==== 阅读材料

对手术室切除的全部或部分器官或大块组织切除标本;各种纤维内窥镜取材的小块组织标本:各种穿刺取材的穿刺小标本,各种细胞学标本,一些特殊检查的体液或血液标本,在取材时要做到准确、迅速、完整和具有代表性,从而保证组织病理的制片质量。病理科选材制片时根据不同组织用不同固定、脱水时间,不同的制片染色方法,例如:各种穿刺取材的小标本固定、脱水时间应缩短,脂肪组织固定脱水时间应延长。硬组织用新切片刀制片。软、破碎组织和活检组织已使用过旧切片刀制片。

      HE染色时根据不同组织选不同染色、脱水、脱腊时间。HE染色操作程序如下:1)二甲苯去蜡(经2次)5～ 10 min。2)无水乙醇、95%乙醇、80%乙醇、70%乙醇各1～ 2 min,然后蒸馏水洗3 min(换数次)。3)苏木紫液染色约3～ 5 min(视染液种类和着色情况增减)。4)水洗;1%酸性乙醇(盐酸1 mI,70%乙醇99 ml),或1%盐酸分化。显微镜下控制。5)流水浸洗至少15 min,至细胞核呈蓝色。也可短时水洗后,浸于40℃温水使核变蓝。显微镜观察,若核染色过深或不足,应再分化或重染。6)伊红液染0.5～ 1 min后,95%乙醇2次,无水乙醇2次,每次约1～ 2 min。7)苯酚二甲苯(1∶ 3)5 min。8)二甲苯2次,每次3～ 5 min。9)用中性树胶或DPX以盖片封片,贴标签。

========
==== 所示信息

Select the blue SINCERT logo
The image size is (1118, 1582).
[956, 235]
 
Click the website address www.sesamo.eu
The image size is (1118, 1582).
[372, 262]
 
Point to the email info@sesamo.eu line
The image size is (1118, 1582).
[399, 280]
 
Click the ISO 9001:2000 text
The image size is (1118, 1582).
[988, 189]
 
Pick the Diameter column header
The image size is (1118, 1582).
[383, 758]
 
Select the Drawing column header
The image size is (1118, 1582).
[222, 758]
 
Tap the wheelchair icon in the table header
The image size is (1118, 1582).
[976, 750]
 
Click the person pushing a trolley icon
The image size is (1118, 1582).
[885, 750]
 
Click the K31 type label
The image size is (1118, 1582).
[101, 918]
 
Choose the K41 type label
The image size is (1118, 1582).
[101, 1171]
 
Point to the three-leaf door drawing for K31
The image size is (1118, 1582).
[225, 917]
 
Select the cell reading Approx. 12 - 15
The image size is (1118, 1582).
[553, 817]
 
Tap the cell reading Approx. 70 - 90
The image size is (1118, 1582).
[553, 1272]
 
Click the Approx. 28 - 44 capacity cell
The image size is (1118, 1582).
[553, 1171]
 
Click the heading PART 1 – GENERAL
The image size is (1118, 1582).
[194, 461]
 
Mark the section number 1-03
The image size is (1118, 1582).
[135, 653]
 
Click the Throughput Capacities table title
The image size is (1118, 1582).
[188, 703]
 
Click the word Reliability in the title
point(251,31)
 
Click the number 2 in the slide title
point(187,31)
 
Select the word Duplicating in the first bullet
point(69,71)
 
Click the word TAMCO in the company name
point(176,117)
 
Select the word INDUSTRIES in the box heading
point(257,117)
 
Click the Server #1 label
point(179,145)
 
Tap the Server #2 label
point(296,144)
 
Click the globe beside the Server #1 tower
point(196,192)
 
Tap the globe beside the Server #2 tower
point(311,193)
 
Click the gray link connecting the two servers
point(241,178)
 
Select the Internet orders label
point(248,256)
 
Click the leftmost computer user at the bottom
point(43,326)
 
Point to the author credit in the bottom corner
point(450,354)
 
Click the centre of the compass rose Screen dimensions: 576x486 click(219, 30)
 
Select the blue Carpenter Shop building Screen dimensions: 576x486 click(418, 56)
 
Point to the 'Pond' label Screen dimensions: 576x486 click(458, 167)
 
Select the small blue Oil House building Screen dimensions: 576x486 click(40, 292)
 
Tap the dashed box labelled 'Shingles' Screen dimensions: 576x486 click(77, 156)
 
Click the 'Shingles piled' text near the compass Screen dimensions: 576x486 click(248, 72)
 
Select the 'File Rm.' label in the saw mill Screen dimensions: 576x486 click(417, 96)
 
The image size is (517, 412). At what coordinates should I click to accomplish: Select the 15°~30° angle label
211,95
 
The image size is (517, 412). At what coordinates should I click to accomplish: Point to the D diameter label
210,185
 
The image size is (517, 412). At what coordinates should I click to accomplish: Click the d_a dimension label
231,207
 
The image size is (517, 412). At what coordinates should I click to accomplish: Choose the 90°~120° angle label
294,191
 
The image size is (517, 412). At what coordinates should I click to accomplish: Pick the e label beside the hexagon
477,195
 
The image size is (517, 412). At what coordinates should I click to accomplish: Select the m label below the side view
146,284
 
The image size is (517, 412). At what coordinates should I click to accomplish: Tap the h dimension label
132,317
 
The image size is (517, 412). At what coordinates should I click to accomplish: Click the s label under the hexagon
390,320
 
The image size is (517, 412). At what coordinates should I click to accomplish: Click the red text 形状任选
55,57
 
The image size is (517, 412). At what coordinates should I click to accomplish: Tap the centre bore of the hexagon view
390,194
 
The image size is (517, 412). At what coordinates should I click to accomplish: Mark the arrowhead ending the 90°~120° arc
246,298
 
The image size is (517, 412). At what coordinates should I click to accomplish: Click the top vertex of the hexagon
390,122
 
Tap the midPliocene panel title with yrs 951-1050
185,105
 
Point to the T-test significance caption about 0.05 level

========

▸ 任务要求:
[a] 根据阅读材料,苏木紫液染色并水洗分化后,流水浸洗至少需要多长时间?
[b] 请将阅读材料中从"对手术室切除的全部或部分器官"起至"min。8)二甲苯2次,每次3～ 5 min。9)用中性树胶或DPX以盖片封片,贴标签。"止(含)的内容重写一遍,并将其中的"蒸馏水"改为"去离子水"。

▸ 各题解答:
[a] 至少15 min,至细胞核呈蓝色。

[b]
对手术室切除的全部或部分器官或大块组织切除标本;各种纤维内窥镜取材的小块组织标本:各种穿刺取材的穿刺小标本,各种细胞学标本,一些特殊检查的体液或血液标本,在取材时要做到准确、迅速、完整和具有代表性,从而保证组织病理的制片质量。病理科选材制片时根据不同组织用不同固定、脱水时间,不同的制片染色方法,例如:各种穿刺取材的小标本固定、脱水时间应缩短,脂肪组织固定脱水时间应延长。硬组织用新切片刀制片。软、破碎组织和活检组织已使用过旧切片刀制片。

      HE染色时根据不同组织选不同染色、脱水、脱腊时间。HE染色操作程序如下:1)二甲苯去蜡(经2次)5～ 10 min。2)无水乙醇、95%乙醇、80%乙醇、70%乙醇各1～ 2 min,然后去离子水洗3 min(换数次)。3)苏木紫液染色约3～ 5 min(视染液种类和着色情况增减)。4)水洗;1%酸性乙醇(盐酸1 mI,70%乙醇99 ml),或1%盐酸分化。显微镜下控制。5)流水浸洗至少15 min,至细胞核呈蓝色。也可短时水洗后,浸于40℃温水使核变蓝。显微镜观察,若核染色过深或不足,应再分化或重染。6)伊红液染0.5～ 1 min后,95%乙醇2次,无水乙醇2次,每次约1～ 2 min。7)苯酚二甲苯(1∶ 3)5 min。8)二甲苯2次,每次3～ 5 min。9)用中性树胶或DPX以盖片封片,贴标签。